Liegt das an dem Script, oder an meinem Server?


----------



## Dr Dau (3. Juli 2006)

Hallo!

Wahrscheinlich liegt es am Server (das Script kenne ich nicht), denn zip_open() ist eine Funktion von PHP..... und die steht dir nicht zur Verfügung.

Ansonsten könntest Du Dir ja z.b. auch mal PclZip ansehen.
Diese Klasse kann auch Zip-Archive packen/entpacken.
Im User Manual sind auch Beispiele für die einzelnen Funktionen (z.b. für create() und extract()).

Gruss Dr Dau


----------



## Tix (6. Juli 2006)

auf dieser Seite mit dem PclZip war ich auch schon öfter, allerdings verstehe ich es nicht.
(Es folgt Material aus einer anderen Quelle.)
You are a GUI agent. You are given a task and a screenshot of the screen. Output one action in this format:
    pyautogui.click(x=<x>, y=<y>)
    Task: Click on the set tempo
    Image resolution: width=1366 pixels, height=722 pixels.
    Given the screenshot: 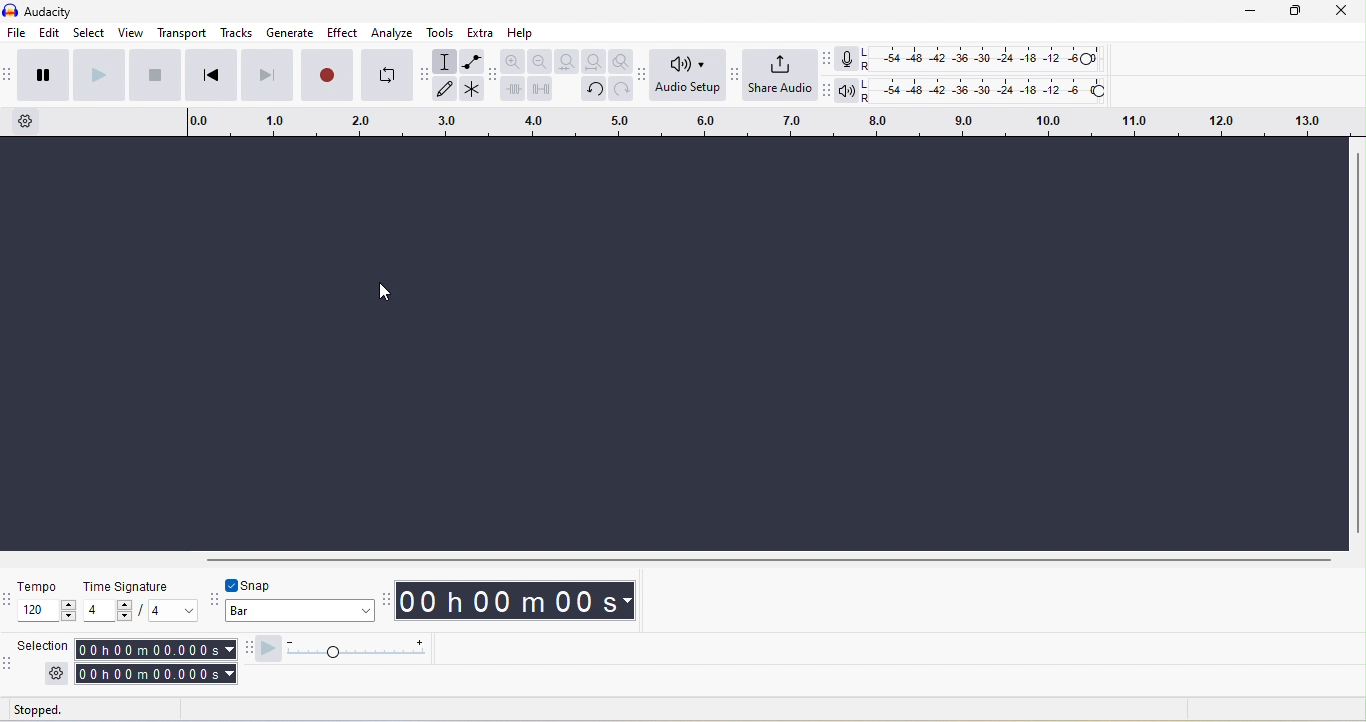 What is the action you would take?
    pyautogui.click(x=46, y=610)
    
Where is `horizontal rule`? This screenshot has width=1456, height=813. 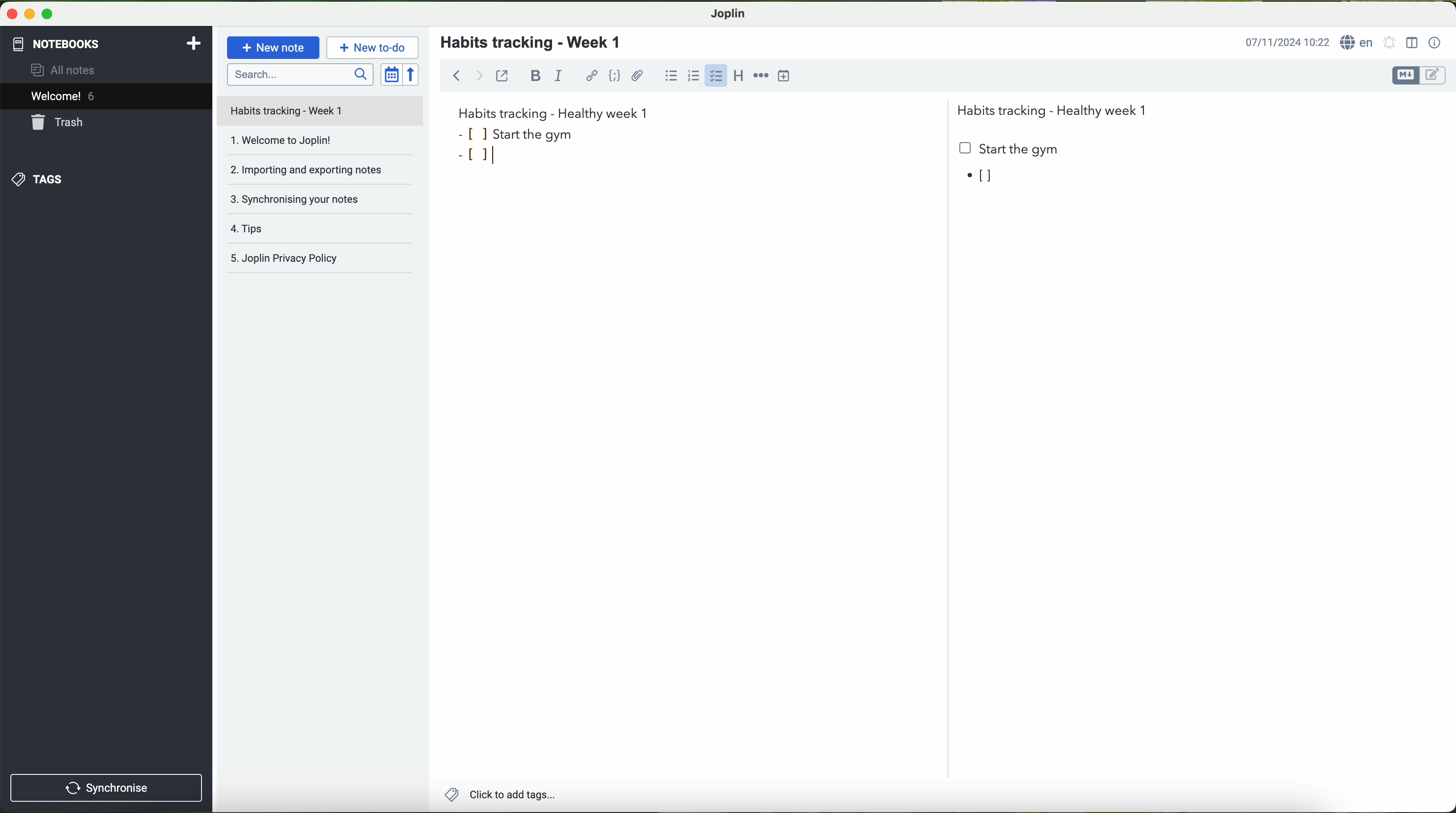
horizontal rule is located at coordinates (761, 76).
Muss ich das bei mir auf dem Server installieren, oder ist das einfach nur ne andere PHP-Funktion die schon vorinstalliert ist?


----------



## Dr Dau (6. Juli 2006)

Du musst das Script, wie im Manual beschrieben, in Dein Script einbinden um die entsprechenden Funktionen nutzen zu können.
"installieren" brauchst Du dabei garnichts, das Script ist eine Klasse die von anderen Scripten genutzt werden kann.


----------